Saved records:
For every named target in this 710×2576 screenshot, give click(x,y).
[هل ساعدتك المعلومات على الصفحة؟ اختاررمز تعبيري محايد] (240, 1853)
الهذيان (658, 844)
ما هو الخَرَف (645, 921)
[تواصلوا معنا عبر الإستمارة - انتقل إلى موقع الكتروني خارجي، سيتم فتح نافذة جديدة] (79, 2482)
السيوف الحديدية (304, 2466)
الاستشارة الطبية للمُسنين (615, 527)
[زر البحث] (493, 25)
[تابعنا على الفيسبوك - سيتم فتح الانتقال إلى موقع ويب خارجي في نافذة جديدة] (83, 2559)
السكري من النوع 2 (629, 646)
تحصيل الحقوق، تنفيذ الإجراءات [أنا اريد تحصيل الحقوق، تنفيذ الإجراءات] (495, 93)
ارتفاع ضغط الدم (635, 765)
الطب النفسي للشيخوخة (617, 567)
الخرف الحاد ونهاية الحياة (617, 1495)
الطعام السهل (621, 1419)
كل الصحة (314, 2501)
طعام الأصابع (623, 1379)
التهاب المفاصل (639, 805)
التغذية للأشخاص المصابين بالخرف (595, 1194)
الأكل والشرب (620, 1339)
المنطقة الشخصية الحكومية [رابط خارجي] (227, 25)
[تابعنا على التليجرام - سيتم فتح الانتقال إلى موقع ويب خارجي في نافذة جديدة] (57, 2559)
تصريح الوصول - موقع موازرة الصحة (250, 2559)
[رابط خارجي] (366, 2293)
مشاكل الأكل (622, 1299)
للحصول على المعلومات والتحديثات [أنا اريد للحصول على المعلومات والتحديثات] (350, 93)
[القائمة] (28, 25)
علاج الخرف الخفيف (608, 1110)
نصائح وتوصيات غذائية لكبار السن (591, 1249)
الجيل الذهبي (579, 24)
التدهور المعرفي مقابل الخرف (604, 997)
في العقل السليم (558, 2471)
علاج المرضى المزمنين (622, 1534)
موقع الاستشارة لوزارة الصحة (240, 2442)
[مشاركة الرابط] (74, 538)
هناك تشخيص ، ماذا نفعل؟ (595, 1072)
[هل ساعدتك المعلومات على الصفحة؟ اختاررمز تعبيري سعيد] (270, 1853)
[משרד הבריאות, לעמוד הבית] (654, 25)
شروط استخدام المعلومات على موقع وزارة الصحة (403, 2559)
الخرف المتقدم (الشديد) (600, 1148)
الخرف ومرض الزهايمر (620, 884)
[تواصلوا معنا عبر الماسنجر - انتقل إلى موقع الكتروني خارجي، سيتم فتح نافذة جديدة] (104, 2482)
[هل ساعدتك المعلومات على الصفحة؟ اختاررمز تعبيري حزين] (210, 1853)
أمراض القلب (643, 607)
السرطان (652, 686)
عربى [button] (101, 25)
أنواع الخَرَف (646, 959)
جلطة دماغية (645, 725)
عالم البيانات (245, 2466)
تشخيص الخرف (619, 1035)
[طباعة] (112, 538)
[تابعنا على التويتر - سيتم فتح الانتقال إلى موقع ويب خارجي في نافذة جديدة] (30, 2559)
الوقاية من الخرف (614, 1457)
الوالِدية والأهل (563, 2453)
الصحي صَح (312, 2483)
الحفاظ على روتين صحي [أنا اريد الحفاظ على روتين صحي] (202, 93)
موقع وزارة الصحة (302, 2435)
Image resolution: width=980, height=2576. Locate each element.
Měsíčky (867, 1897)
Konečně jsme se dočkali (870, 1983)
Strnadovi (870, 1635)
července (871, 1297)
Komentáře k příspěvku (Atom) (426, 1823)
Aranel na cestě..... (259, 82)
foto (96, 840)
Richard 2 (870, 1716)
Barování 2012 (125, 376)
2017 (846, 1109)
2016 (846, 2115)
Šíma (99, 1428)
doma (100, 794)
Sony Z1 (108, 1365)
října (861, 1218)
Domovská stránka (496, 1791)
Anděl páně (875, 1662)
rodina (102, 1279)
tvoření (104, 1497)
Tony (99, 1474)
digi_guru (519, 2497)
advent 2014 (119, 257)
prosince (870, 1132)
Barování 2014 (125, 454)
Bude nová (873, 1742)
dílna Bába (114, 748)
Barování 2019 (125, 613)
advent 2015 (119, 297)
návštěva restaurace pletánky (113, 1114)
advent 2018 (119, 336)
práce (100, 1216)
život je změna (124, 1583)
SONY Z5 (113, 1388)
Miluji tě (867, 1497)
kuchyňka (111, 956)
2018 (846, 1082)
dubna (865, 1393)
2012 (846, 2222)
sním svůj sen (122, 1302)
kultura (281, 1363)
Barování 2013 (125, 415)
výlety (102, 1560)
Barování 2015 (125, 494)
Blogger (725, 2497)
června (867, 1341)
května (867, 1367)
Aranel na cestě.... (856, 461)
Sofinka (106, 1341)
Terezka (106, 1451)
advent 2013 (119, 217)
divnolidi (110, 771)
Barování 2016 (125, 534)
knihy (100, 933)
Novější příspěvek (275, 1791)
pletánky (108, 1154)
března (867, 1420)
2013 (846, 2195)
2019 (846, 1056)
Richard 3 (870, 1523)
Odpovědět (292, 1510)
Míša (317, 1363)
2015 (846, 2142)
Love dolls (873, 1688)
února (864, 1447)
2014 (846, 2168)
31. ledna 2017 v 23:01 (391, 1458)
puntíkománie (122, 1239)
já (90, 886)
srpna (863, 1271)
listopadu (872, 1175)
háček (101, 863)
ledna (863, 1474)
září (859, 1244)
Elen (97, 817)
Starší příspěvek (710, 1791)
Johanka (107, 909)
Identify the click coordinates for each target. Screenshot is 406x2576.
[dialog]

▶ Set exercise
Report each line in the records above that contains the word "سيتم".

▶ Exercise output
[تواصلوا معنا عبر الإستمارة - انتقل إلى موقع الكتروني خارجي، سيتم فتح نافذة جديدة] (79, 2482)
[تابعنا على الفيسبوك - سيتم فتح الانتقال إلى موقع ويب خارجي في نافذة جديدة] (83, 2559)
[تابعنا على التليجرام - سيتم فتح الانتقال إلى موقع ويب خارجي في نافذة جديدة] (57, 2559)
[تواصلوا معنا عبر الماسنجر - انتقل إلى موقع الكتروني خارجي، سيتم فتح نافذة جديدة] (104, 2482)
[تابعنا على التويتر - سيتم فتح الانتقال إلى موقع ويب خارجي في نافذة جديدة] (30, 2559)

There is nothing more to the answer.